Suboxone use in the ER rare, but could help opiate addicts begin long-term treatment

 

Spokesman writes-

First, there’s the anxiety. Chris used to wake up with it and feel so awful he didn’t think he could get out of bed.

“You just want to crawl out of your skin,” he said.

Then come hot and cold sweats, nausea, diarrhea and vomiting. It’s like having the worst case of the flu, the kind that might send a person to the emergency room – but there’s almost nothing an ER doctor can do.

Withdrawal from heroin and other opioids is a painful process that leads many addicts to the hospital in search of care. Chris, who asked that his last name not be used to protect his privacy, said he’s gone to the emergency room more than once hoping for relief. Most of the time, he’d get anti-nausea medications, fluids and maybe an anti-anxiety pill, which would mask his worst symptoms for a bit, but did nothing to help with his addiction.

“There was nothing they could do. They treated the symptoms,” he said. Before long, he’d be out of the hospital and looking for heroin or another opiate on the streets, just hoping to feel better.

“Nobody really wants to be using. We just have to,” he said.

But at Providence Sacred Heart Medical Center, that’s no longer the case. The hospital began a trial program this summer, led by Dr. Darin Neven and University of Washington medical student Ariana Kamaliazad, to give patients buprenorphine in the hospital to stabilize them before referring them to medication-assisted drug treatment.

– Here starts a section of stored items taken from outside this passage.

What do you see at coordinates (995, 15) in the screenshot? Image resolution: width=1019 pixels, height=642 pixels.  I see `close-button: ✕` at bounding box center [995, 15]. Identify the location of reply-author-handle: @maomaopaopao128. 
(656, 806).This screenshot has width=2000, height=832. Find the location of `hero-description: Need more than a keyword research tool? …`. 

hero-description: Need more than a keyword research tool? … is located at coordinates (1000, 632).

It’s a novel approach that’s still uncommon in hospitals. Neven said he’s only aware of one other Washington hospital that does the same thing.

“Addiction medicine is very much ignored in the medical world,” Neven said. “It’s still viewed as a moral failing and providers don’t have enough time for it.”

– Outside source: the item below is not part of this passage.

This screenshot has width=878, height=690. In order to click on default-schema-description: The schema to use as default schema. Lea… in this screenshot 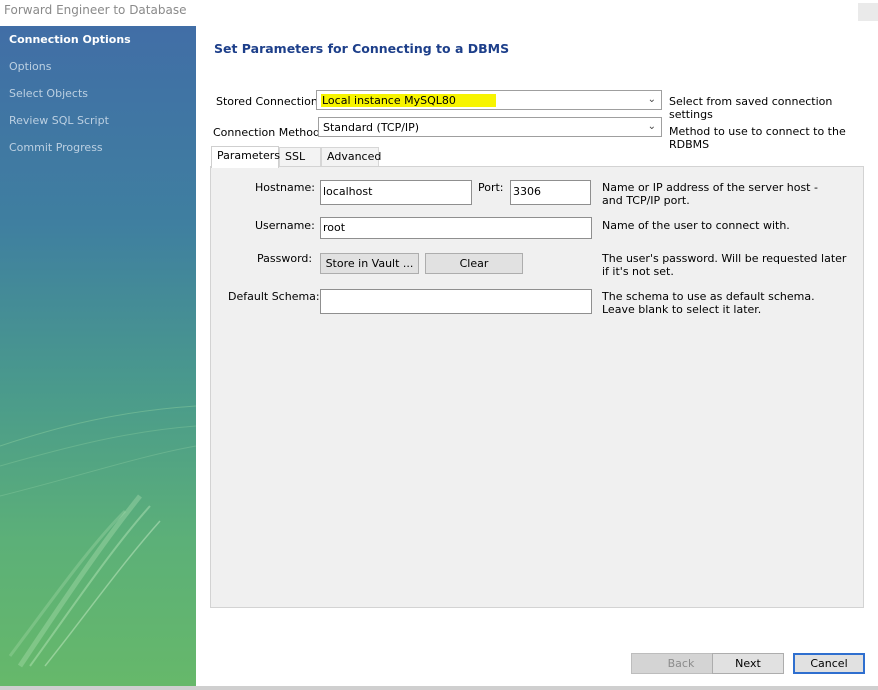, I will do `click(708, 303)`.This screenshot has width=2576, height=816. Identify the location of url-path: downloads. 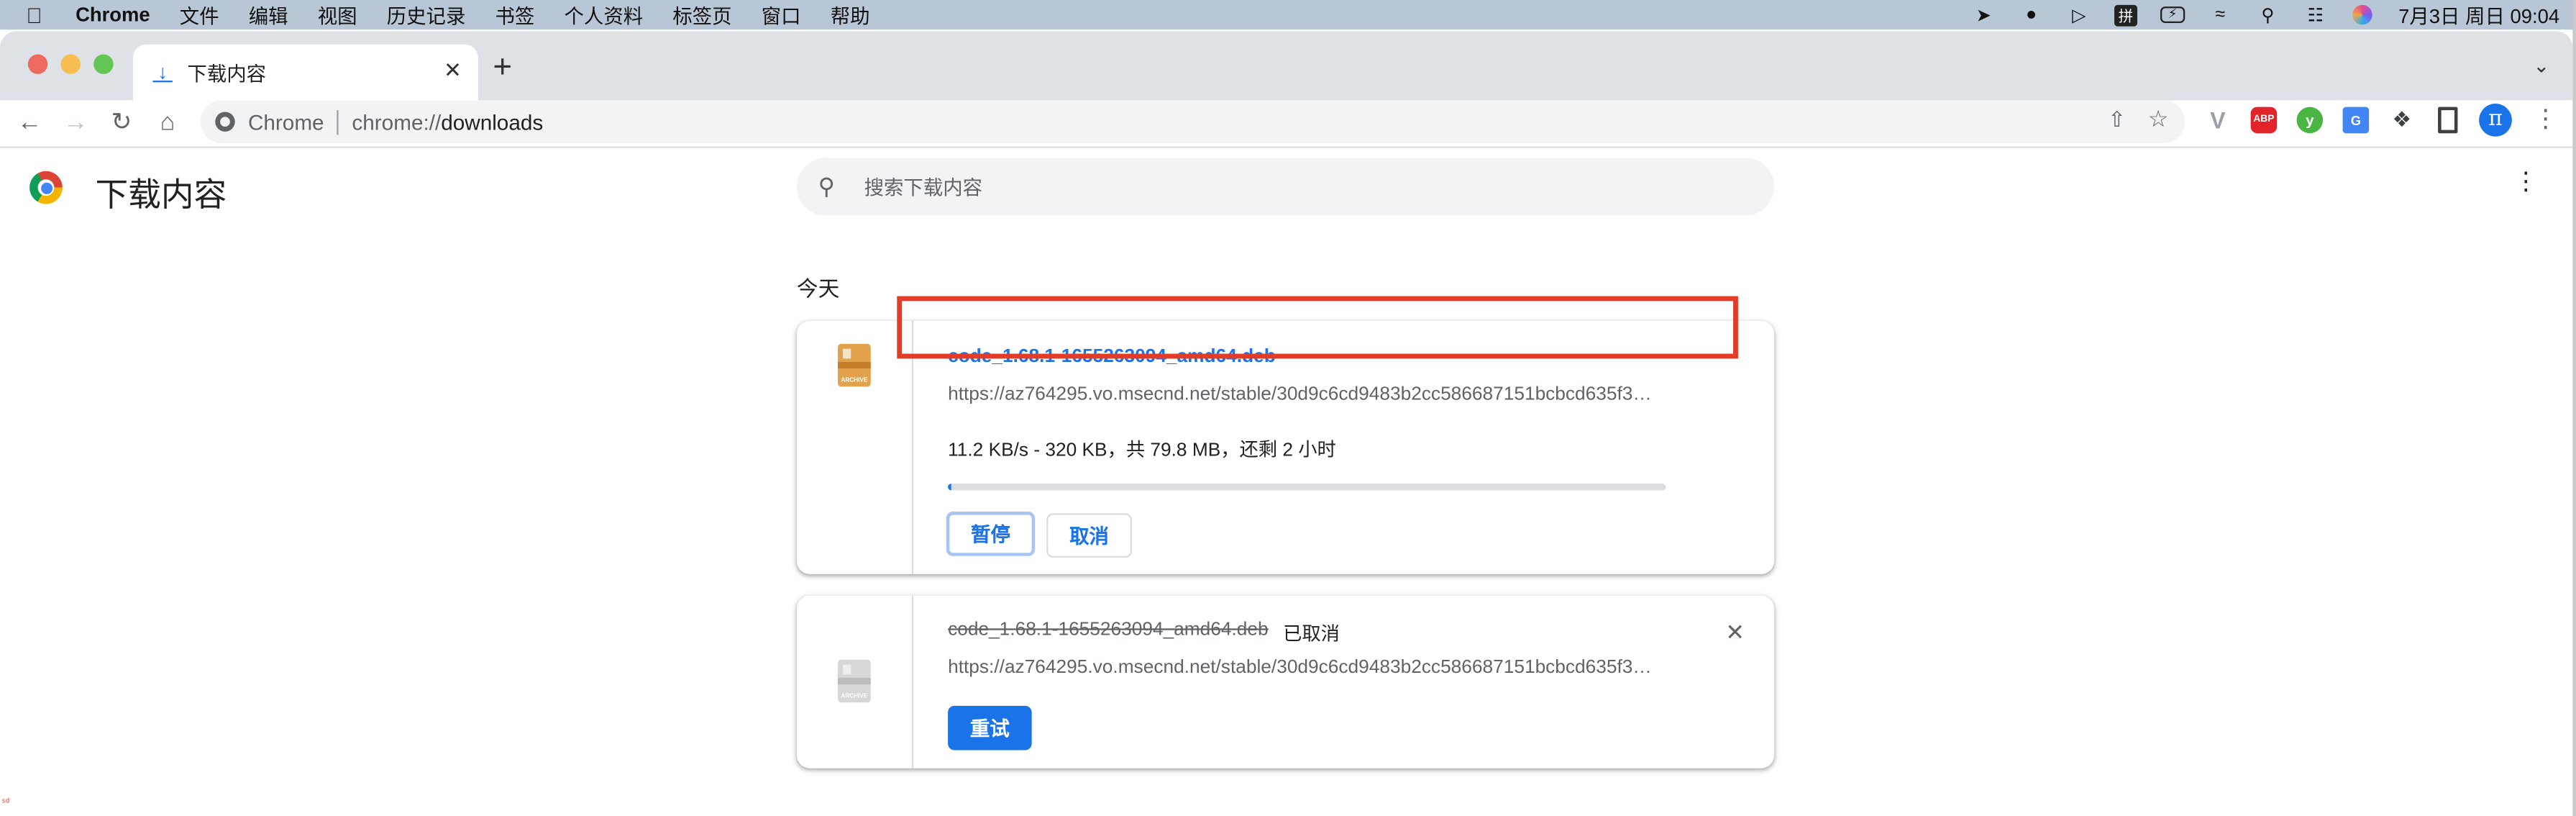
(492, 122).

‘I hope all the hospitals start doing it’

About 34 patients were referred to treatment over the course of the two-month study at Sacred Heart, Kamaliazad said. The team plans to publish research after seeing how many patients referred stuck with a treatment program.

A randomized clinical trial conducted by the Yale School of Medicine from 2009 to 2013 found giving patients buprenorphine – more commonly known by the brand name Suboxone – in the hospital made them more likely to stay in treatment for at least 30 days. Seventy-eight percent of patients given the drug were still in treatment 30 days later, versus just 37 percent of those given a simple referral to treatment. The group given buprenorphine in the emergency room also reported using heroin fewer days than people in other groups.

Chris was one of about 30 patients who started daily treatment at the Spokane Regional Health District’s opioid treatment program over the summer, thanks to a referral from the hospital.

“I hope all the hospitals start doing it,” he said.

Replacement drugs

Buprenorphine and methadone are the two drugs used in treatment to help alleviate withdrawal symptoms while patients get counseling and other services to help them stop abusing heroin or prescription painkillers.

Medication-assisted treatment focuses on getting people to stop using illicit drugs by giving them replacement opioids in a controlled, safe setting, in addition to counseling.

“The Suboxone just stabilizes your brain chemistry so you can start to be receptive,” Kamaliazad said.

Providers who work in addiction medicine say it’s much more effective than simply telling patients to stop using drugs cold turkey. For a drug like heroin or oxycodone that alters brain chemistry and causes intense physical withdrawal symptoms, that’s not realistic, said Dr. Matt Layton, the treatment program’s medical director.

“The relapse rate is ridiculous,” Layton said.

Layton said he sometimes hears criticism that treatment programs like his are “replacing one addiction with another.” Replacement drugs like Suboxone are addictive in a chemical sense: People who stop taking the drugs without tapering off of them will experience withdrawal. But medication-assisted treatment is now widely accepted, with the FDA and the Department of Health’s Substance Abuse and Mental Health Services Administration publishing information on treatment guidelines and best practices.

Replacement drugs are far less likely to be abused, Layton said, and allow people to hold jobs and maintain normal lives. Instead of searching for heroin or pills on the streets and shooting up with dirty needles, people can come to a clinic once a day, swallow a pill or some liquid and be on their way.

“We replace a lifestyle with another,” Layton said.

‘On their own time’

Neven said he wanted to start treating people in the emergency room to make it easier for addicts to get treatment when they’re ready for it. Patients seeking treatment at the health district or similar clinics often find monthslong waiting lists. While they’re waiting for a slot to open up, they may overdose on heroin or end up in the hospital with a life-threatening heart infection from using a dirty needle.

“An addict is ready when an addict is ready on their own time, and that usually doesn’t coincide with making an appointment and going to that appointment in a week or two,” he said. “If a person loses the opportunity to get stabilized, they can die from their addiction.”

Federal law requires doctors to have a special license to prescribe buprenorphine, but makes an exemption for physicians who administer the drug to treat acute withdrawal symptoms while referring patients to ongoing treatment.